— Aim of the task —
Starting at the line that has "The width and height of the screenshot is (1497, 812)." and stopping after the line that has "click(66, 9)", write out those lines of the items again, requests included. Scale each coordinate in the answers by 2.55 and round it to a whole number, with halves rounding up.
--------------------------------
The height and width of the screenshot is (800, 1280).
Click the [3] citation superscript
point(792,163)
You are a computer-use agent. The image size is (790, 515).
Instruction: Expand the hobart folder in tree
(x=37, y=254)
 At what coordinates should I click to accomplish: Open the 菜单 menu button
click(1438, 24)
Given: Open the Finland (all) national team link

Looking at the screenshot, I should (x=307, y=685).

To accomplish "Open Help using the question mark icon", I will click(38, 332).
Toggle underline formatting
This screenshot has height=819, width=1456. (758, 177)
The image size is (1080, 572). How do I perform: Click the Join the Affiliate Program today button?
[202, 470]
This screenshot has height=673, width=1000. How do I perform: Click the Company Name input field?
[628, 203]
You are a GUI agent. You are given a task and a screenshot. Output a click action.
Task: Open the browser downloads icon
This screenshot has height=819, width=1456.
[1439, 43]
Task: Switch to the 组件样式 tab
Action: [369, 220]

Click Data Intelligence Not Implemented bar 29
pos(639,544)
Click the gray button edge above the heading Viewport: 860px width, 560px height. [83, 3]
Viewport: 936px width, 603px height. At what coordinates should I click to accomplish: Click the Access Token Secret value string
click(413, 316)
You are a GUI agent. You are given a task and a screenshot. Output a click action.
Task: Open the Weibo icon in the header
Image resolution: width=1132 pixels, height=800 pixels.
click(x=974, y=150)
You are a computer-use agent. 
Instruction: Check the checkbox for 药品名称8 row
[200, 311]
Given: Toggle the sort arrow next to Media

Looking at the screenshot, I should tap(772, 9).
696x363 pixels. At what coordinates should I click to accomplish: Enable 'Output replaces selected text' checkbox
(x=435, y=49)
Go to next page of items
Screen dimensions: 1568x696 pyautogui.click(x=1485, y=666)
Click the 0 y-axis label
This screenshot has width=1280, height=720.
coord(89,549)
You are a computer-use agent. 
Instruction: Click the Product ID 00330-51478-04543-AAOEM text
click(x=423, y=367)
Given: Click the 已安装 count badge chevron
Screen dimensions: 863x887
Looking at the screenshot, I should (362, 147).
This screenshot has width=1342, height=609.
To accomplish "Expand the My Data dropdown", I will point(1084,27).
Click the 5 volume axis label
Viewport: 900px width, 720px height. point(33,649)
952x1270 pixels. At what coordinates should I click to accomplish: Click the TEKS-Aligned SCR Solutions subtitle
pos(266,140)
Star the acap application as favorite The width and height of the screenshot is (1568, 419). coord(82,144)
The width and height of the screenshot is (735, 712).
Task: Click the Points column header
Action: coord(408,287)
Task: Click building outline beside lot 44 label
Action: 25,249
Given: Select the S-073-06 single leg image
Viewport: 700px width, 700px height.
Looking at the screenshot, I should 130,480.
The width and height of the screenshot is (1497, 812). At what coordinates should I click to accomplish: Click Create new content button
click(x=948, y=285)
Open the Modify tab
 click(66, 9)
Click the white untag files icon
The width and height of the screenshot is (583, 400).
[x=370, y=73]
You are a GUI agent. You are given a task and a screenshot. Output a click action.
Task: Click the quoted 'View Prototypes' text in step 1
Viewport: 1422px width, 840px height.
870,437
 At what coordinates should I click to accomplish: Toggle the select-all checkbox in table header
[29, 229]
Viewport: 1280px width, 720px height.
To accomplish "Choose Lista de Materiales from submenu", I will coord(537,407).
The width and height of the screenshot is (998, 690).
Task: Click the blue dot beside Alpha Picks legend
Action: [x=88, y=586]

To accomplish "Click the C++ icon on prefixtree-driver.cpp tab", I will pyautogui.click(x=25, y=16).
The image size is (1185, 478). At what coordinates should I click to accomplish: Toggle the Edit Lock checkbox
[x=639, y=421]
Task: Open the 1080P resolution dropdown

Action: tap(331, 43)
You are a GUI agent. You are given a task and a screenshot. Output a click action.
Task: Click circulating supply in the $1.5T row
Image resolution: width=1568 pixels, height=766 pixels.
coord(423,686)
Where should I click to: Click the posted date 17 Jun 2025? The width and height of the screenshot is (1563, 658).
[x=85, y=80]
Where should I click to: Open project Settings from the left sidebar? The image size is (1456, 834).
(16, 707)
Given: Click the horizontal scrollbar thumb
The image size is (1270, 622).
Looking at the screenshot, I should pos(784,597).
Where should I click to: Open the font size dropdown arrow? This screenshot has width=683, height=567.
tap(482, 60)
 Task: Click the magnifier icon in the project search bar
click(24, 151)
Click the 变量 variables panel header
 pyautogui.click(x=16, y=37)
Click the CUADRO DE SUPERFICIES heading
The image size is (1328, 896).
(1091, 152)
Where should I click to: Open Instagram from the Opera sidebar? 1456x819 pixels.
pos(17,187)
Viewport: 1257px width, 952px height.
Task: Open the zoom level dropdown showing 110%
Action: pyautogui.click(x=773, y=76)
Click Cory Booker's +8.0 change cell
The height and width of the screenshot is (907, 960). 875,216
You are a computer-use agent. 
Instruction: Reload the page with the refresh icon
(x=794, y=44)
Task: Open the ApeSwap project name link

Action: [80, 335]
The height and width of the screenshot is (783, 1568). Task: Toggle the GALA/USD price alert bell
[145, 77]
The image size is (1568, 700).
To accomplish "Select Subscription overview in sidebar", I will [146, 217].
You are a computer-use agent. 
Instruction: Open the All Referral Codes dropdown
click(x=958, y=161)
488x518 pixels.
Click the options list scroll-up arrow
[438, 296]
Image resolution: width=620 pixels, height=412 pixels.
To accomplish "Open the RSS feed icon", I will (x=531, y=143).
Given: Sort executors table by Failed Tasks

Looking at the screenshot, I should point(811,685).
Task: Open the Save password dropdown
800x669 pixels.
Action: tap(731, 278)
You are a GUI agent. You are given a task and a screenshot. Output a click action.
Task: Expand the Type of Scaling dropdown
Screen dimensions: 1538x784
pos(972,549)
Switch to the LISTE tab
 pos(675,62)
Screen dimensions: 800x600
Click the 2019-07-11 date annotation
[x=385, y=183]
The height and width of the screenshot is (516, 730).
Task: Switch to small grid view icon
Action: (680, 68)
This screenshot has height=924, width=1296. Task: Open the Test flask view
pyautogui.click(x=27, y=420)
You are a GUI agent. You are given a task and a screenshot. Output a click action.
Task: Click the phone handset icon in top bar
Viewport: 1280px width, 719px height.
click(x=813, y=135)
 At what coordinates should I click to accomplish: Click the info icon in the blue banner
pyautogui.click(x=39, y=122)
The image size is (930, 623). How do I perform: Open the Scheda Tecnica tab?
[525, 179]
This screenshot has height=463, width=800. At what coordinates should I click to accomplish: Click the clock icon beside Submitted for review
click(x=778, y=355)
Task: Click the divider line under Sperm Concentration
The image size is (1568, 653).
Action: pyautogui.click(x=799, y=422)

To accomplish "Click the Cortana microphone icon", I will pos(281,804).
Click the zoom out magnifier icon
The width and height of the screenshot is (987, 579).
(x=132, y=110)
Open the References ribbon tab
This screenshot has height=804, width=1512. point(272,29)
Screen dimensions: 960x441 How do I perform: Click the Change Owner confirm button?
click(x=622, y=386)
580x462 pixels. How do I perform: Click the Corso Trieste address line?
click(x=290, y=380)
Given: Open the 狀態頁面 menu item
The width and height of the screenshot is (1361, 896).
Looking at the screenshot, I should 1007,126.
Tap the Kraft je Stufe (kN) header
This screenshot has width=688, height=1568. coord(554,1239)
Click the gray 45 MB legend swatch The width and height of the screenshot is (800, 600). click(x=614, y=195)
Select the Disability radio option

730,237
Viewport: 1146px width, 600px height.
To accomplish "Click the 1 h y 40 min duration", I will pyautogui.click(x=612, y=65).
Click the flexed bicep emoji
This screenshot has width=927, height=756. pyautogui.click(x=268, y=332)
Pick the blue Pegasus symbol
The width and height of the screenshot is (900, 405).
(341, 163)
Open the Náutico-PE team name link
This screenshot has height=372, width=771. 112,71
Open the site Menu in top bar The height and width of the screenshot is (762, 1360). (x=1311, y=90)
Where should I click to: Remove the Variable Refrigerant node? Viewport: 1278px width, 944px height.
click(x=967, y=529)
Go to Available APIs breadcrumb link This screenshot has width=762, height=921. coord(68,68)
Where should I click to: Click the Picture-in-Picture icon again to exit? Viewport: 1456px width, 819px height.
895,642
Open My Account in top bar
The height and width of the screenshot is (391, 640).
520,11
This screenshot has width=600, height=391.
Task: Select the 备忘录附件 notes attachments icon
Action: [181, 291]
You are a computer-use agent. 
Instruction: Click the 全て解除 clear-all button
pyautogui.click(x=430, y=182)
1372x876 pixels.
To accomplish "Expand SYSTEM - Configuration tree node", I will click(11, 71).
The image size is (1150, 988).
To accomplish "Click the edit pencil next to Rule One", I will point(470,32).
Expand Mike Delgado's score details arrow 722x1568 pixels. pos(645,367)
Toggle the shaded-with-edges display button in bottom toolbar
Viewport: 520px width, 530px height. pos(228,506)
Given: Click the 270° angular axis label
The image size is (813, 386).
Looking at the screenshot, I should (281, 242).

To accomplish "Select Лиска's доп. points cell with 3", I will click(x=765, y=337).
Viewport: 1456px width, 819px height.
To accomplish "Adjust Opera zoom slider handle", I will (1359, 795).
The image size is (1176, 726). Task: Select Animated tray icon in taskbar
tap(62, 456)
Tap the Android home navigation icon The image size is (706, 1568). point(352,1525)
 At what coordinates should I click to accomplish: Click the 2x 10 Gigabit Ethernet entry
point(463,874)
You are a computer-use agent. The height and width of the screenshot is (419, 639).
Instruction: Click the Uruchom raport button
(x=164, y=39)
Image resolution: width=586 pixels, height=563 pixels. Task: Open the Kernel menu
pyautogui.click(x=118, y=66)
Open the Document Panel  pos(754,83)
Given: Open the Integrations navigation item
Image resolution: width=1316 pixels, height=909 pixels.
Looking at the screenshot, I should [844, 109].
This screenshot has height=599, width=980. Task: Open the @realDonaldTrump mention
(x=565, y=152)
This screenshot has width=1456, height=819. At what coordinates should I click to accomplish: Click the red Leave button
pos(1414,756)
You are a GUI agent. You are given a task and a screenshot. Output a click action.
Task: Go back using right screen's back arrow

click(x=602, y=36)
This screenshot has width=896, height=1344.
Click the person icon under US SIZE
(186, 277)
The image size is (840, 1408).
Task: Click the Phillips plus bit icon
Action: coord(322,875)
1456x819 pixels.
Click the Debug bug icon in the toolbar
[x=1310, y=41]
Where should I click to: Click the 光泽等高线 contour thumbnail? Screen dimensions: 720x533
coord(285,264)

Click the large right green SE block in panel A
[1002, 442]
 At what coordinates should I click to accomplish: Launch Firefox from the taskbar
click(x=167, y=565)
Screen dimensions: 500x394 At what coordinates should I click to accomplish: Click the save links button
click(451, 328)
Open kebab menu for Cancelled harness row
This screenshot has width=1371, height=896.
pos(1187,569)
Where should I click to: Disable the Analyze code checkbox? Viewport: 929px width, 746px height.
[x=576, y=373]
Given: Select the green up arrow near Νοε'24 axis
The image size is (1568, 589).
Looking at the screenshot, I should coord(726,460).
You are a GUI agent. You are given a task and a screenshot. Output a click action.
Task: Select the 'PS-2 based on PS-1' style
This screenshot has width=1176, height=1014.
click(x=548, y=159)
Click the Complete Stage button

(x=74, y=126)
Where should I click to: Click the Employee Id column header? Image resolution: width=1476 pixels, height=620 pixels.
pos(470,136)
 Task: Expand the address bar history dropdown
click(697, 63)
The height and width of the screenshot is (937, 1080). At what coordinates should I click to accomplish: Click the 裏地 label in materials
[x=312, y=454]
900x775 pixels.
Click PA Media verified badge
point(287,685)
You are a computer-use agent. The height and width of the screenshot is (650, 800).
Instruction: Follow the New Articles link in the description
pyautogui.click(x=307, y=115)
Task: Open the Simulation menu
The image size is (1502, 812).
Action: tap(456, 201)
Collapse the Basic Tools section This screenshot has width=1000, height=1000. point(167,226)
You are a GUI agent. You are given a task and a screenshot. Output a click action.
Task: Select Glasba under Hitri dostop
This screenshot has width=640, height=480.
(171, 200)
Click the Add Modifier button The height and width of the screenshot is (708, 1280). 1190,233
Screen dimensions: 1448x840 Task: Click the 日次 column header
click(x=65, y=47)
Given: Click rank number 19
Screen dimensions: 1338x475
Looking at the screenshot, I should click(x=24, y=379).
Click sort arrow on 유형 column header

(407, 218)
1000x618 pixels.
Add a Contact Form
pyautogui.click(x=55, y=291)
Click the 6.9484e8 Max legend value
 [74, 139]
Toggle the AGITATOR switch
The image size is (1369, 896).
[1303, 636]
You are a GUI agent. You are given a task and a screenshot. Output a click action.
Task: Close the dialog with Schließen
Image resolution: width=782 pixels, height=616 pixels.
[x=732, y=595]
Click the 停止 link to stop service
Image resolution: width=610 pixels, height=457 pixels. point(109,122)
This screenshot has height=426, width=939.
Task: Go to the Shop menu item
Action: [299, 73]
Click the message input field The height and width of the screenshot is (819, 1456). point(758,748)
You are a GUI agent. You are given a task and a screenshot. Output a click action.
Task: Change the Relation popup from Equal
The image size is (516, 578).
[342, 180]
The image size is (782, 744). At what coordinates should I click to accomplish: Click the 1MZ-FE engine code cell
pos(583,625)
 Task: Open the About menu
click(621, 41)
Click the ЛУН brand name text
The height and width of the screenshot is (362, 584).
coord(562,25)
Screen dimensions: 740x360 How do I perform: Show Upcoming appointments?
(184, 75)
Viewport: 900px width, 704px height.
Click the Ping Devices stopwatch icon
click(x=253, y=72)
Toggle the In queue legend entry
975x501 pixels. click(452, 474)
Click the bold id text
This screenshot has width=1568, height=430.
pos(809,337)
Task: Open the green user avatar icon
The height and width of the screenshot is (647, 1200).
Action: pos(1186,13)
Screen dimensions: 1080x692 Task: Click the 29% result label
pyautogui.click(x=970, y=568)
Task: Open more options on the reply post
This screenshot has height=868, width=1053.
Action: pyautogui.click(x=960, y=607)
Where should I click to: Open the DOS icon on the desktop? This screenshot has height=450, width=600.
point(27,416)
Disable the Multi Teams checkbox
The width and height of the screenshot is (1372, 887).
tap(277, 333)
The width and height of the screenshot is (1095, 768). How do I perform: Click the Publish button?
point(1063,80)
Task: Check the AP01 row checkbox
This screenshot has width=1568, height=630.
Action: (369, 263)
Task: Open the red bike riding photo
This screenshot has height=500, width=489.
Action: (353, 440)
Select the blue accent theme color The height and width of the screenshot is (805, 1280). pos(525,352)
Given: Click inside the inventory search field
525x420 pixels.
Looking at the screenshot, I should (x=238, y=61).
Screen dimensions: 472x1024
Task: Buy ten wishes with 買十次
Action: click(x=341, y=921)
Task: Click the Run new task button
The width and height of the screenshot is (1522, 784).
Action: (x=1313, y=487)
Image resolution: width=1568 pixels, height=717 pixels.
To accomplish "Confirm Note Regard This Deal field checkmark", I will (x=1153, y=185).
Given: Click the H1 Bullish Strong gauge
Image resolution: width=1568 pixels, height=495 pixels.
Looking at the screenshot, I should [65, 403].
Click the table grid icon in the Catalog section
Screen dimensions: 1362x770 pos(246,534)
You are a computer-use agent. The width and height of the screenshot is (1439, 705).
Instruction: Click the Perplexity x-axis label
--------------------------------
— The answer —
The width and height of the screenshot is (1497, 812). At what coordinates should I click to accomplish: Click Create new content button
click(x=2417, y=727)
Open the Modify tab
 click(168, 23)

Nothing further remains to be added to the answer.